=== Document section ===
···
And here I am at 35 years old, and I can remember that moment, and that feeling, from 20 years ago like it was yesterday.

I was lucky enough not to go into a total downward spiral but I know plenty of girls who did. I went to a private school, and research shows that affluent, white girls are 4 times more likely to suffer from an eating disorder than girls of minorities or lower socioeconomic status. That proved to be true in my high school, as it was (and still is) all around the United States.

You might be thinking, “Well, luckily the ideal body type has changed to a curvier and more natural figure.”

But is that lucky?
Or do we just damage the girls who don’t fit that ideal body type?

That, my friends, is why positive body image awareness is so important. Because body image awareness is not about what society thinks. It’s about what the individual thinks about themselves. And the only person who can make you feel intrinsically confident about yourself IS YOU.

Now I am a 35-year-old mother of three girls. I have always cared about the way my body looks, and I fear that I project that onto my daughters with my own negative self-talk. I don’t know whether I care about the look of my body because of how I grew up and how society treats women in terms of their looks, or if it is just a part of my nature. Either way, I have had to teach myself to look at my body as a catalyst for health, not for looks, so as to make sure my three girls grow up treating their bodies with kindness and understanding that eating right and exercising is for health, not for looks.

But being a girl mom makes you keenly aware of how society operates when it comes to the female body. Although positive body image awareness has come a long way even from when I was a teenager, it still has a long way to go.

Although the ideal body image has moved away from the extremely skinny and more towards Kardashian-type curves, it doesn’t change the fact that there is societal pressure to look a certain way. The “strong not skinny” movement is amazing, and really celebrates a woman’s body for all that it can do. But you still have girls out there that don’t fit that type, and end up going to extremes trying to achieve it.

Social media and body image awareness

Social media doesn’t help either.

When I grew up social media wasn’t around (thank goodness!). It wasn’t until my freshman year of college that social media even started, and then it was only Facebook. And Facebook was only for college students with a .edu email address! But now social media plays a huge part, if not the largest part, in children’s body image awareness.

Plastered all over social media are images of girls and their ideal body types. There are people praising them for how amazing they look even though we all know that the images are usually photoshopped and almost always have some sort of filter or other editing done to them. But kids don’t always know that, and even if they do, they aren’t thinking about it as they scroll down.

And then on the other hand you have keyboard warriors saying hateful and cruel things over social media. And those comments hurt.
···
=== Objective ===
Go on with the essay about body image and social media, picking up right after its final sentence. The lines that follow this text aren't needed for anything here.

=== Material provided ===
···
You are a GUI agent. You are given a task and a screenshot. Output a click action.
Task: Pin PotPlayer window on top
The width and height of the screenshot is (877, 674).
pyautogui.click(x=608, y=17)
···
=== Exercise output ===
According to a study in the Sage Journals, researchers found that “An extensive body of research has documented detrimental effects on women’s body image from exposure to idealized images displayed in traditional media formats such as fashion magazines and television, especially for women with already high levels of body concern.” Obviously, traditional media formats have now trickled down to social media which is highly accessible to children and teens of all ages.

Our kids can’t win.

Or maybe they can.

We can help them.

It is important that we as parents instill positive body image awareness for our children, and for girls, this starts at a young age. It is hard to limit the type of language we use, especially with girls, because it often is language that was used towards us or has been used in society for hundreds of years. Things like the following examples, although all well-meaning, can play a part on creating the idea that it is the way a person, namely a female, looks that is most important:

“You’re so pretty.”

“You look beautiful.”

“Look how tiny you are!”

“Pretty smile!”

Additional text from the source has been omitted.